EXCERPTED TEXT >>
I now know two things: I really don’t like mounting rails. And I can actually build an entire machine while the case is already mounted. Although my back insisted that I don’t do that again anytime soon. :grinning_face_with_sweat:
Ceph migration
If there’s one thing which annoys me every time with Ceph, it is that there’s no good way to take disks out of one host, putting them into another, and then getting the disks and their content reused by a fresh OSD. So every time I switch hosts, I have to remove the OSDs from one host, wait for re-balancing to finish, and put them in the other host and then wait for more or less the same data as was on there before getting written to the disk again.
But when searching the web, pretty much everyone runs into problems when they somehow try to work around this limitation. And if there’s one thing I don’t want to look like it came right out of Frankenstein’s lab, it’s my storage daemons.
So OSD removal it was. And that took over one day. Even though there was only a single digit number of Terabytes to transfer. What would happen when an OSD is removed from a Ceph cluster is a recovery operation. This operation takes all the placement groups on the removed OSDs and migrates them to other OSDs. As I only have six OSDs in my cluster (three large HDD, three smaller SSD) and a replication factor of two, I would expect this to go relatively fast. But it didn’t.
And that is the problem I would like to dig into a bit. I started the OSD removal
of the old OSDs with a ceph orch host drain
command on Friday, 13:45h. It was
done on Sunday morning, 00:50h.
The initial rapid remapping of PGs is when the SSD OSD got cleared. After that, with the HDD OSD, the remapping rate fell precipitously.
The picture above is representative of the situation on all three hosts involved in the re-balancing. In the beginning, all disks run near 100%, capped by my 1 Gbps network. But after a while, the performance fell further and further down, until I saw only a max of 10 MB/s on Saturday morning. The other resources look similar. Network was not bottlenecked, CPU was pretty low (and no core was pegged at 100%), and disk IO was minimal on all three hosts.
Swapping disks
This morning, after the migration was finally done, I switched the disks from the old server to the new one. One problem I had foreseen was how to determine which disks to pull. The server has six, and I only wanted two of them.

PROVIDED INFORMATION >>
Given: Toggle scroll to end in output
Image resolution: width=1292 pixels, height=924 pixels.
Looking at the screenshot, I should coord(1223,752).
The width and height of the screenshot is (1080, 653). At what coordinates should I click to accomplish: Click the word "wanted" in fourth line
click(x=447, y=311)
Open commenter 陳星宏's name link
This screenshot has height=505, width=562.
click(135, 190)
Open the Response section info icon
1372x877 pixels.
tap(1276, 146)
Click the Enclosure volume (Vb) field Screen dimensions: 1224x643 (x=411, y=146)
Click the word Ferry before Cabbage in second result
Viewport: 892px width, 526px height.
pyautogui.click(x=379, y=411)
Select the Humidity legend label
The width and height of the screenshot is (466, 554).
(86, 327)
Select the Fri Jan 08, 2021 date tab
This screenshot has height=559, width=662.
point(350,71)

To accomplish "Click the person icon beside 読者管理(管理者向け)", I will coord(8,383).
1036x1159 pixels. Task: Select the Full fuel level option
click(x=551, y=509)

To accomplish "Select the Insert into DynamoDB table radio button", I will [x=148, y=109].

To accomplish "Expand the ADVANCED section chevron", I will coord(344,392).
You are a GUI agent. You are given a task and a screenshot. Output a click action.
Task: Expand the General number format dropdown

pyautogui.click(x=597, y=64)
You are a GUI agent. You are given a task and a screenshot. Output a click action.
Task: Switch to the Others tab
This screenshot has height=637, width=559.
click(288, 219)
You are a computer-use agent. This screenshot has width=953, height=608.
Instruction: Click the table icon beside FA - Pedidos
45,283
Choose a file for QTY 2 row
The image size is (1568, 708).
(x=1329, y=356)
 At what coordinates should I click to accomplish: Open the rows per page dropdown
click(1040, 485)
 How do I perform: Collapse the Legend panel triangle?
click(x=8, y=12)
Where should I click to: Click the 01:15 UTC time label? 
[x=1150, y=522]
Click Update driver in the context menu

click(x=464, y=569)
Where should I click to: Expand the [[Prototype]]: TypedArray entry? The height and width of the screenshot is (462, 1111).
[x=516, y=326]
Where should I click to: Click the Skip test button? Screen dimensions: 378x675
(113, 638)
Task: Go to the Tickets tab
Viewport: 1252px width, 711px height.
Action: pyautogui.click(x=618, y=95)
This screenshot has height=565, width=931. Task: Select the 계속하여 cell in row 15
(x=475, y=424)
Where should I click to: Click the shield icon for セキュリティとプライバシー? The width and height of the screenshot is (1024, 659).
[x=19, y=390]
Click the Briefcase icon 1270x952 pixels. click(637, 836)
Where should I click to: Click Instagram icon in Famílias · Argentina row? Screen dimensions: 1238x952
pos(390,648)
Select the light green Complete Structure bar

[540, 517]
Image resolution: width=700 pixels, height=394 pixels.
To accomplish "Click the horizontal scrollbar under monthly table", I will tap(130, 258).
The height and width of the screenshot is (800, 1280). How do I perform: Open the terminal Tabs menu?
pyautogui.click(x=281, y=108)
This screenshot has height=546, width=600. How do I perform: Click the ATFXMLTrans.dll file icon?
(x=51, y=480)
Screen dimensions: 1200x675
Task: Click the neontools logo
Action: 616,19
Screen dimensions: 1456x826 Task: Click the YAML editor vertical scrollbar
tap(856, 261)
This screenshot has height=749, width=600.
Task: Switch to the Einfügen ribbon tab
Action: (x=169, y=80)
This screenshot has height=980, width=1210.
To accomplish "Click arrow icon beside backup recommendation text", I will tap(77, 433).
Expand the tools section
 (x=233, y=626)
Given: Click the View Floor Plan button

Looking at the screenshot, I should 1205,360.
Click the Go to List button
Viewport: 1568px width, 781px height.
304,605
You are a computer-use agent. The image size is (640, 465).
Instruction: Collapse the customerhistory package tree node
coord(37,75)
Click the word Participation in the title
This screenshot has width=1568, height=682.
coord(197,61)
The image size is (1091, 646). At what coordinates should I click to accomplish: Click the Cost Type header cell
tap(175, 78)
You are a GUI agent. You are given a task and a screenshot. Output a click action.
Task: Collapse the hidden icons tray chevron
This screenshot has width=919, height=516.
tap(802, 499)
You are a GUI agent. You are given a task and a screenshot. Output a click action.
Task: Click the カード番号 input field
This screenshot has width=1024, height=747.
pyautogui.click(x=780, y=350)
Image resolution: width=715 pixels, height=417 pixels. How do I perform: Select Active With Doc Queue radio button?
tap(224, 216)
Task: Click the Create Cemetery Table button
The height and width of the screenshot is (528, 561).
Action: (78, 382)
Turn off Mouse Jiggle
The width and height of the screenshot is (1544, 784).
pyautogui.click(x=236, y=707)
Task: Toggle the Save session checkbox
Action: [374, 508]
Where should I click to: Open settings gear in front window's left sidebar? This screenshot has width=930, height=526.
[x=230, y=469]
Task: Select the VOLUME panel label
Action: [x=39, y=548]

WHAT YOU WILL DO >>
- A) Answer these questions about the Ceph migration post, one per line:
(i) On what day and at what time was the drain command started?
(ii) How many OSDs are in the cluster, and of what types?
(iii) How many disks does the old server have, and how many were wanted?
- B) Which days of the week does the Ceph migration post name? List them in the order they first appear.
- C) Transcribe, word for word, the stretch of the Ceph migration post from "So OSD removal" through "But it didn’t.".

RESULTS IN ORDER >>
- A)
(i) Friday, 13:45h
(ii) Six: three large HDD and three smaller SSD
(iii) Six disks, of which two were wanted

- B) Friday, Sunday, Saturday

- C)
So OSD removal it was. And that took over one day. Even though there was only a single digit number of Terabytes to transfer. What would happen when an OSD is removed from a Ceph cluster is a recovery operation. This operation takes all the placement groups on the removed OSDs and migrates them to other OSDs. As I only have six OSDs in my cluster (three large HDD, three smaller SSD) and a replication factor of two, I would expect this to go relatively fast. But it didn’t.